Shakespeare believed that the world was a stage, but Montrealers know that summertime here is a festival.

Montrealers had plenty of opportunity to get festive over the last few months. Magnifying glass

Montrealers had plenty of opportunity to get festive over the last few months.

From the Fringe in springtime to the World Film Festival as the days grow shorter, with stops for Carifete, laughs, jazz, fireworks, beer and les Nuits d’Afrique, you could get festive almost every day of the season. Meanwhile, the Highlights festival offers the opportunity to gather and celebrate during the shortest/coldest days of winter.

Given the gusto with which we throw ourselves into the festivities, you have to wonder if there is not something more than an excuse for a party going on.

Anita Grants thought that the Fine Arts FFAR series of courses (Fine Arts courses not intended for Fine Arts majors) might be a good place to explore the concept further. Many of the courses under this rubric explore aspects of popular culture from an interdisciplinary perspective.

Offering the course in the summertime made perfect sense. “There’s so much going on for free in the summer, there’s culture all around,” Grants said. Having been responsible for the FFAR program for many years, she knows that students from diverse fields take the courses. “If just one person in each course goes somewhere they have never been before, and then goes back once the course is done, well, then we’ve done what we set out to do,” Grants said.

Having Craig Morrison teach its inaugural term was also a logical move.

As an ethnomusicologist, with both classical education and a long-time career teaching courses in jazz, rock and, as of this term, the Beatles, Morrison has been exploring the scope and impact of musical styles and subcultures in the classroom, and on the stage, for decades. He earned his PhD here in the interdisciplinary Humanities program.

The festival course provided an opportunity to bring together concepts from history and sociology, leisure studies and postmodern theory.

Traditionally, feasts were an opportunity to mark change, in season or in circumstance — the harvest or a wedding, for example. Festivals developed from that concept, but have grown to encompass much more. “They are helping people to cope with changes, but they are also linked to the postmodern concept of placelessness,” Morrison said. For a designated period of time, in a designated part of town, people can gather with a common interest and sense of identity.

“This temporary place can also represent an image of a place,” Morrison added. Even if our jazz festival is not quintessentially Montreal, people associate the celebration with the locale and feel that in visiting the annual carnival, they are closer to the local culture and people.

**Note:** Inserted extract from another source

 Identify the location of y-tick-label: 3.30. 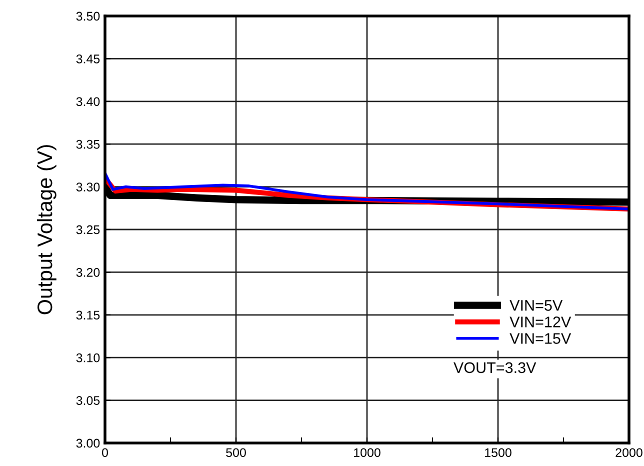
(88, 187).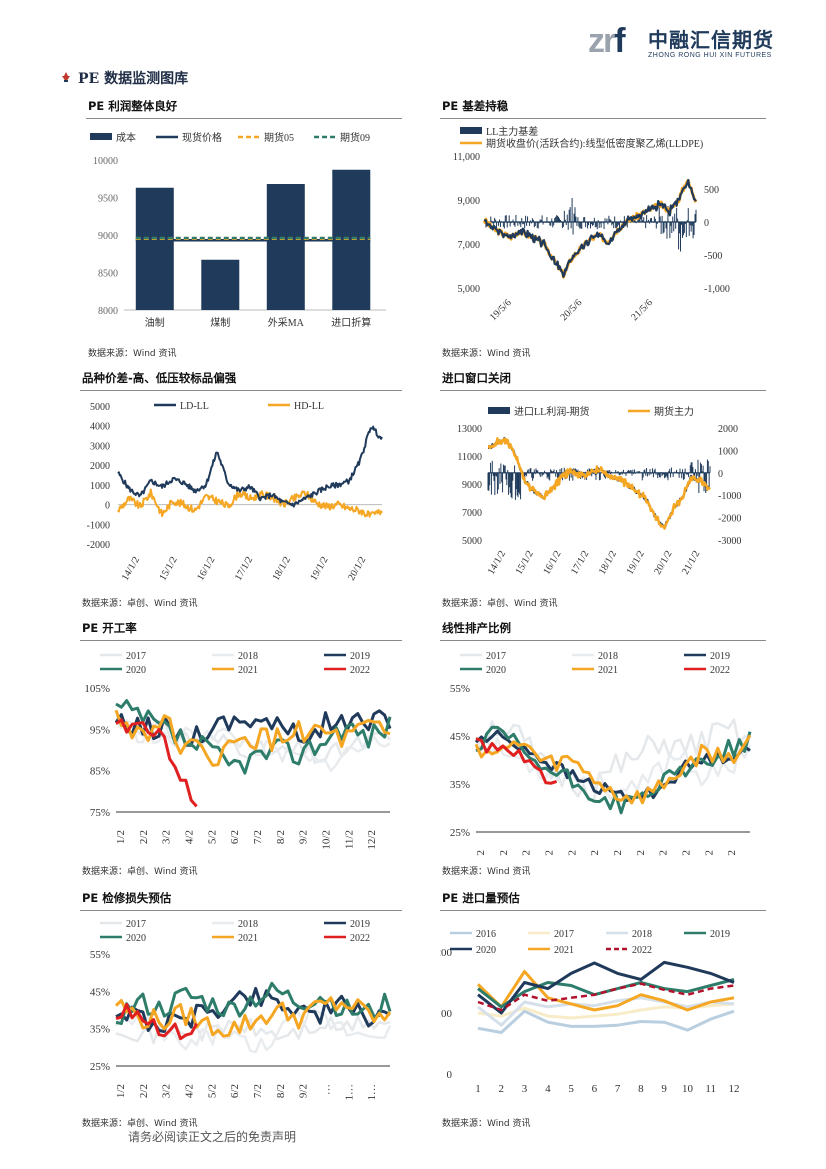 The image size is (826, 1169). Describe the element at coordinates (202, 138) in the screenshot. I see `legend-label: 现货价格` at that location.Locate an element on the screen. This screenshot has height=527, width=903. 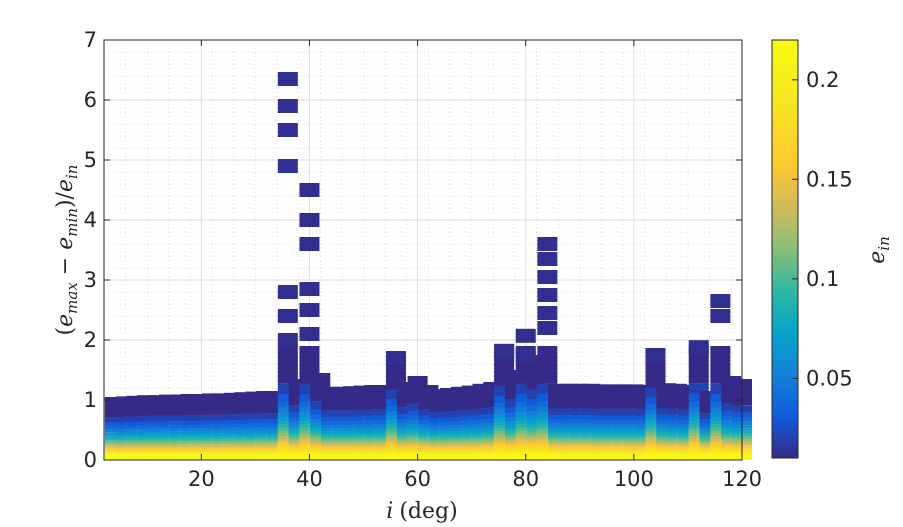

The commercial angle is becoming increasingly prominent, and not just in terms of what food is allowed on site, or the sky-rocketing price of ‘official’ t-shirts and memorabilia. Folk festivals might have once represented an opportunity to form a collective counter-culture, but now corporate and government funds both help shape the events and determine who gets invited to the party.

Students in the course were able to view film footage of classic festivals and meet organizers of current events. Morrison also was able to get tickets for the students to a few official events.